Now, let us look at Donald Trump. For better or worse (I have my own strong opinions here), Trump pretty much ticks all the boxes on The Journey of the Hero.
He did not need to run for President. He did it reluctantly. (All this through the eyes of his millions of supporters). He was a billionaire. As his friend Howard Stern said, “what do you need this for? You’ve got a great life.). But he ran anyway. (Think of him as Tony Stark, Bruce Wayne).
Against all odds, he won the election. (I think even he was surprised). Think of him as Luke Skywalker. But even as President, he faced enemies (most of them self-created), at every juncture.
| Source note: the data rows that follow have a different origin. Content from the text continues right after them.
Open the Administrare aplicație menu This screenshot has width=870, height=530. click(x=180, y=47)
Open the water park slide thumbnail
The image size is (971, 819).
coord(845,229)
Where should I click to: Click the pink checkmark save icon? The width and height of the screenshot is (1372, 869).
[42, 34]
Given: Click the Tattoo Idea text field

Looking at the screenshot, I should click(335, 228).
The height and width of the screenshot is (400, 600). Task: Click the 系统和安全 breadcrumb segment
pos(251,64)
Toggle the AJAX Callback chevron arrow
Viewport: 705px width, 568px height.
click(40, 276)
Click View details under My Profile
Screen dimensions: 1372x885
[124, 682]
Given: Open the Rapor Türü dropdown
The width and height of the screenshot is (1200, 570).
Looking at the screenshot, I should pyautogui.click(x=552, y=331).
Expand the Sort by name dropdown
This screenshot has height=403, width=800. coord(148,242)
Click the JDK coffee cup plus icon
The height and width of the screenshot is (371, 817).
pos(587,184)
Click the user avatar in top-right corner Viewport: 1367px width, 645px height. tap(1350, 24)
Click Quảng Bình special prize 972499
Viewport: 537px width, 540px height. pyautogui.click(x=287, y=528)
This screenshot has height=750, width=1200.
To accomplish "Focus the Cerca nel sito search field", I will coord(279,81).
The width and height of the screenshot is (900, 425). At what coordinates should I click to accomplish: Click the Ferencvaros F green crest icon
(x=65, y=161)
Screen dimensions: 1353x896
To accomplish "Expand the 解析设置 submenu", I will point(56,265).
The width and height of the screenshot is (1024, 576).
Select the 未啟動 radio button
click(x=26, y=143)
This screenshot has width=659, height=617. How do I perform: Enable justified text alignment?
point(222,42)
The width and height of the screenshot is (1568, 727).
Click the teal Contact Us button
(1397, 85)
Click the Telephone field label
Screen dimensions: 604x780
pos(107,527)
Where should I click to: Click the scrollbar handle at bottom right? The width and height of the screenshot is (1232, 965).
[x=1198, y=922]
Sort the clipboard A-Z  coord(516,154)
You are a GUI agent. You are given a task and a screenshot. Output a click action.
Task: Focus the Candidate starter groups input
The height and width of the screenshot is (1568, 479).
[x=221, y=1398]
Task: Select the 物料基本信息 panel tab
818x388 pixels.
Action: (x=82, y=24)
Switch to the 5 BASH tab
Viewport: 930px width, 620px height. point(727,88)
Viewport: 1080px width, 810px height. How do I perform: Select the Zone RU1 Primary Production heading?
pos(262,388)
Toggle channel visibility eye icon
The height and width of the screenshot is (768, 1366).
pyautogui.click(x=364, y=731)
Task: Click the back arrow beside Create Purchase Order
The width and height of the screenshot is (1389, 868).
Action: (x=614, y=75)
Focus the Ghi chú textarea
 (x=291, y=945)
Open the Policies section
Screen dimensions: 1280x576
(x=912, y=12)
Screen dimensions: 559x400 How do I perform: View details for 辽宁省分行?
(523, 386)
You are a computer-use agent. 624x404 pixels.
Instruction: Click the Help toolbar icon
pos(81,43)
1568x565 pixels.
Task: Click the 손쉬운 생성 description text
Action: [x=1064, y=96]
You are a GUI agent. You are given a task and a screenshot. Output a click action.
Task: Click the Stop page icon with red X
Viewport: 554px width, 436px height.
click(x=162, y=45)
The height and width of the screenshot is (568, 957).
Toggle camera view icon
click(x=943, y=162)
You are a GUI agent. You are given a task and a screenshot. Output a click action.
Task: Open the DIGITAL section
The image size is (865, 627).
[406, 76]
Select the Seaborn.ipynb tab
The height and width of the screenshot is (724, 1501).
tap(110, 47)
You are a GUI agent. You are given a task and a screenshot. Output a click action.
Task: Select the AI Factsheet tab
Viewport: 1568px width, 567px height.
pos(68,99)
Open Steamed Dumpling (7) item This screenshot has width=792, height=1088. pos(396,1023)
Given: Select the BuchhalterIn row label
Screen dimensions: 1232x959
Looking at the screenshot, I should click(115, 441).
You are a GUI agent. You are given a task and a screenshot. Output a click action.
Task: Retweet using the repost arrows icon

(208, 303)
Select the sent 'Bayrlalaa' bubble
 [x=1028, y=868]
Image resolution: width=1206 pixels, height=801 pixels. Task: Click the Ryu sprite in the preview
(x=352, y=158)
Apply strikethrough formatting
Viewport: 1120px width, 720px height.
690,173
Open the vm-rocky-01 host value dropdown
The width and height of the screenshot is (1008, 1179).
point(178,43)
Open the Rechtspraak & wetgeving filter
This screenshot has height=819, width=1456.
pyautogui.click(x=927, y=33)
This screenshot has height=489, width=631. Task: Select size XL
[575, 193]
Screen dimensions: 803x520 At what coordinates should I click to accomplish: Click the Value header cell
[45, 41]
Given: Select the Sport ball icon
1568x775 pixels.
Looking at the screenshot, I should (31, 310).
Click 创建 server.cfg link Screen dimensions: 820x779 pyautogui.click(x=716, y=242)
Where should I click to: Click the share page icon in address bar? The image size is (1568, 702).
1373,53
Then, he is “cheated” out of his rightful second election. (All opinions here taken directly from TikTok). His chance to “save America” is snatched from him by “evil, nefarious forces”. But now, in a classic Campbellian Return of the Hero arc of story, he comes back for The Final Battle.
And, against all odds, wins. Think of Moses facing the Pharoah. Think Death Star.
This is the arc of story. Amtrak Joe cannot hold a candle to this, and neither can anyone else. This has nothing to do with Trump, ironically. It has nothing to do with his policies (does he even have any? Doesn’t make any difference). This has everything to do with a society that is addicted to the media and to movies and to storytelling.
Watching the upcoming 2024 election, once again, from the perspective of a TV producer, and not from a political or even social point of view, the ending seems pretty inevitable, even now.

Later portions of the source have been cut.